Studies of how the devices work once they are on the market are also few and far between, according to a new study that looked at all 28 high-risk devices approved in 2010 and 2011 by the FDA Premarket Approval pathway
“Medical device regulation in the U.S. is well known to be more rigorous than in other parts of the world,” but there had not been a comprehensive review of the evidence behind high-risk devices, said senior author Dr. Joseph S. Ross of the Yale University School of Medicine in New Haven, Connecticut.
“The difference is, in many European countries they have much better capacity to follow devices once they are in practice,” Ross told Reuters Health. “They allow devices on the market quicker in the U.K., but follow the devices so they can observe them in practice.”
The U.S. does not have the same kind of robust electronic health records (EHR) system in place to track devices in use and record when there are problems, he said.
“High risk” devices are those that sustain human life or pose a potential risk to it. Of the 28 such devices granted initial marketing approval by FDA during the study period, 15 were new stents for the heart or elsewhere in the body. Ten were later recalled from the market.
Using ClinicalTrials.gov, which is publicly accessible, researchers found that there had been 286 clinical studies of the 28 devices, including 82 before the devices were approved and 204 after they were on the market.
The FDA relied on roughly one study per device to determine market approval, and there were 33 FDA-required postmarket studies for the 28 devices. Only six of those required studies had been completed by October 2014, Ross and colleagues report in JAMA.
Five devices had no postmarket studies, and 13 others had three or fewer postmarket studies.
Half of the studies did not compare the new device to an existing one.
“I don’t want to scare the public,” but these results should inform ongoing regulation and legislation for policymakers, Ross said.
“We certainly have evidence of where devices have had safety problems and it’s taken us too long as a country to identify those problems,” said Dr. Josh Rising, director of health care programs at the Pew Charitable Trusts, who was not part of the new study.
He cited metal-on-metal hip implants, which are not high-risk medical devices. They may damage the bone or tissue of the hip over time.

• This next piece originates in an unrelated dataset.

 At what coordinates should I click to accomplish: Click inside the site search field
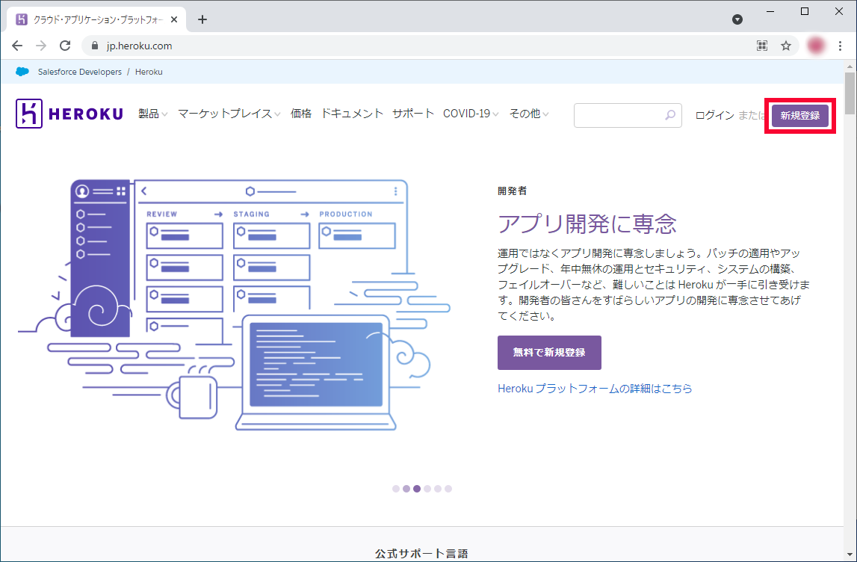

The U.K., Canada and Australia all noticed this problem and issued medical alerts between 2010 and 2012. The FDA issued a similar safety communication in January of 2013.
“Medical devices vary so much, in what they are and what they do, there’s not a one size fits all policy,” Rising said. “The FDA needs to look at each device that comes through and assess what’s going to be needed.”
Better safety and efficacy information for individual devices would help doctors and patients decide which option is right for them, he said.
The 21st Century Cures Act, passed in the U.S. House of Representatives in July, would make it easier and less expensive for companies to bring drugs and devices to market.
“That’s not going to help, by diminishing the quality of evidence required,” said Dr. Bruce Psaty of the University of Washington in Seattle who serves as vice chair of the FDA Science Board.
The push for lowered evidence standards for approval is part of a move toward “life cycle evaluation,” shifting the burden from before-market approval to continual tracking of safety and efficacy after the device is in use.
“If we maintain this type of ‘life cycle’ evaluation we need to be sure it is not just premarket,” Ross said.
“Perhaps we need to consider requiring more, larger and more robust postmarket studies,” he said.
Postmarket studies would be much easier if each implantable medical device was included in searchable records, which is not the case now.
“For somebody who researches with large insurance databases, I can’t tell which hip device was put in,” Ross said. “You can see that there’s an operation done to put something in but you don’t see which type.”
A proposed unique device identifier code for each device would be a good first step toward better postmarket studies, the experts agreed.